N : Et puis, j’prends ce qu’on me donne.
LM : Et chez la Génie, qu’est-ce qu’t’as eu ?
N : Un plisson qu’elle a pris de dessus une volette à claire voie et elle l’a mis dans mon panier.
LM : C’est peu de chose.
N : C’est une pomme toute ridée ! T’nez la voilà. Elle est toute blette.
LM : Tu n’auras pas mal aux dents pour la manger !
N : Toujours est-il que la Génie n’s’est pas ruinée !
LM : Et où t’as été après ?
N : J’ai été chez la femme du Pierre. Elle a pris un sou dans son porte-monnaie. Tiens, qu’elle m’a dit, c’est toi mon gentil.
LM : ça aurait été un autre, ça aurait été pareil.
N : Qu’est-ce que vous donn’rez à sa gamine quand elle viendra ? Vous avez préparé què’chose ?

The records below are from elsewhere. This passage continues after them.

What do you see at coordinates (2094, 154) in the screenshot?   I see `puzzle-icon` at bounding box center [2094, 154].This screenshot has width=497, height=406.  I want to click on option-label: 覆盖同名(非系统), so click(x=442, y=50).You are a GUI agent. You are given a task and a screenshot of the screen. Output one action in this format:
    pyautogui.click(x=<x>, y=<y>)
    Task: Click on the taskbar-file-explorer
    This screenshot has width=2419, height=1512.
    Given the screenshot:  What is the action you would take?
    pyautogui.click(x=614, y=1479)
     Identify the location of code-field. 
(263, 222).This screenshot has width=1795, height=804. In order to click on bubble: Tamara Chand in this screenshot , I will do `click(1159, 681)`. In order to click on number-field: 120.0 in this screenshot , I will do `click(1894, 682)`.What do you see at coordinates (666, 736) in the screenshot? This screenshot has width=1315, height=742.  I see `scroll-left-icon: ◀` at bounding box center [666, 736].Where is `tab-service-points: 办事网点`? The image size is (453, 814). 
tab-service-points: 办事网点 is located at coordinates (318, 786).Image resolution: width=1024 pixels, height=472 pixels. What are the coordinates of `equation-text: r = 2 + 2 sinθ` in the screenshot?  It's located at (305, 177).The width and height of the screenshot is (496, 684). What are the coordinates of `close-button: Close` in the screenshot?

LM : Elle aura un beau bâton de sucre de la fête.
N : il doit être bien mou ?
LM : plus c’est mou, meilleur c’est bon. Et ces écaillons (noix) qui sont dans ton panier ?
N : C’est d’chez l’Gustave ! Vous savez bien qu’ils ont les moyens ! Après j’suis allé chez mon parrain. Il y avait un bon feu dans la cheminée. J’m’suis réchauffé. La marraine m’a dit qu’j’pouvais venir dîner avec eux. Il y avait une cuisse de chevreuil qui cuisait dans la chambre à four. Je lui ai répondu que je viendrais si vous voulez bien.
LM : Après ça c’est une petite recette. On ne t’a rien donné ?
N : Elle m’a préparé des poires et des belles pommes. Elle m’a dit que je les aurai après le dîner.
LM : Tu prendras soin d’ne pas te balancer sur ta chaise comme tu le fais chez nous. Et chez l’Busco ?
N : J’ai eu des nèfles et des pommes de Jean Tondeur. J’ai été aussi chez la Francine. Elle était bien ennuyée. Elle avait mis une bassine sous son tonneau pour le vider. Elle n’avait pas vu qu’sa bassine était percée. « J’ai ramassé comme j’ai pu avec ma papinette. J’vais t’l’faire goûter » qu’elle a dit. Moi, j’avais guère envie. Il sentait le moisi, on aurait dit de la boue. Il n’fallait pas être nareux. Elle a sorti un burdin (gâteau) de sa maie. Je n’en ai pas voulu.
LM : Elle donne ce qu’elle a. Elle n’est pas riche. Voilà le dernier coup d’la messe qui sonne. Dépêche -toi d’ten aller Et surtout, tiens-toi comme il faut.
Dialogue tiré du livre « le patois de Florent » de l’abbé Janel. A Florent, comme dans tous les villages d’Argonne, le 1er janvier au matin, les enfants allaient souhaiter la bonne année à la famille qui habitait le village, aux voisins et aux amis.